Politics

A Chapter from Mark Krikorian's New Book: The New Case Against Immigration

The Real Reconquista—Mass Immigration and American Sovereignty

By Mark Krikorian

The boasts by Mexican nationalists about “reconquista” used to sound comical to most American ears, little more than banana-republic bravado. Americans who took this reconquista rhetoric seriously were breezily dismissed as cranks or alarmists, “black helicopter” people imagining world events controlled by the Trilateral Commission or, worse, by the Elders of Zion.

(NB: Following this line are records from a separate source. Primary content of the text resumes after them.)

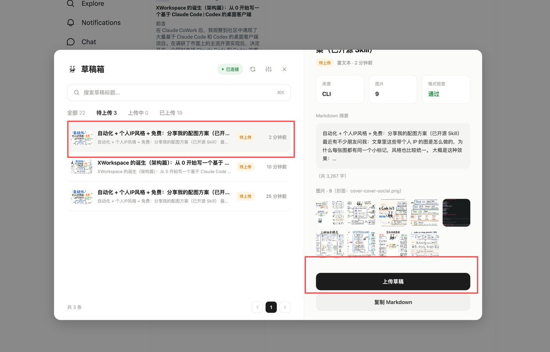550x352 pixels.
Task: Go to next page with right chevron
Action: [x=285, y=307]
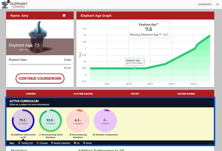Select the 5% complete progress circle

[x=105, y=121]
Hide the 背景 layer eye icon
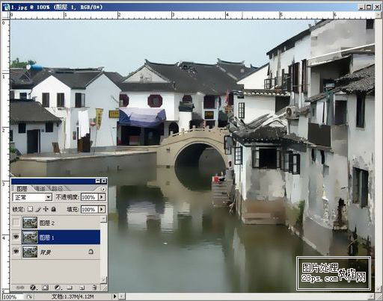Viewport: 383px width, 301px height. point(16,252)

But as Mexican immigration—most of it illegal—has continued at levels unprecedented in history and as illegal aliens have massed in the streets issuing demands to the American people, concern over reconquista has entered the mainstream. Ron Maxwell, for instance, acclaimed film director of “Gettysburg” and “Gods and Generals,” wrote in an open letter to President Bush in the Washington Times in 2006 that “It may already be too late to avoid a future annexation of the Southwest by Mexico or the evolution of a Mexican-dominated satellite state.” Syndicated columnist Michelle Malkin wrote a piece in May 2006 entitled “Reconquista Is Real.”

This concern is justified, as this chapter will outline. But the specific outcome that these writers point to is not going to happen. There will be no secession of the Southwest from the Union. Even if federal immigration policy remains unchanged and artificially creates a Hispanic majority in the Southwest (something that the 2007 Bush-Kennedy amnesty bill would have accelerated), there are still too many non-Hispanics, and too much diversity of opinion among Hispanics themselves, for a successful irredentist movement—where an ethnic group breaks away and joins its co-ethnics in a neighboring state.

But that doesn’t mean there isn’t a problem. Mass immigration under modern conditions is bringing about a kind of reconquista—it’s just not the old-fashioned version where territory is lost, but rather a new, 21st century variety. What we are seeing, right now, is the gradual development of a new constitutional order of shared sovereignty, where the nominal borders stay the same but, through an accumulation of seemingly small American capitulations, the Mexican government gradually acquires more and more authority over the decision-making of federal, state, and local governments all over the United States—i.e., it expands its sovereignty beyond its nominal borders. Under the pretext of protecting its compatriots (a group of people which Mexico defines very broadly, as we’ll see below), Mexico City is moving toward becoming, in effect, a second federal government that American mayors and governors must answer to.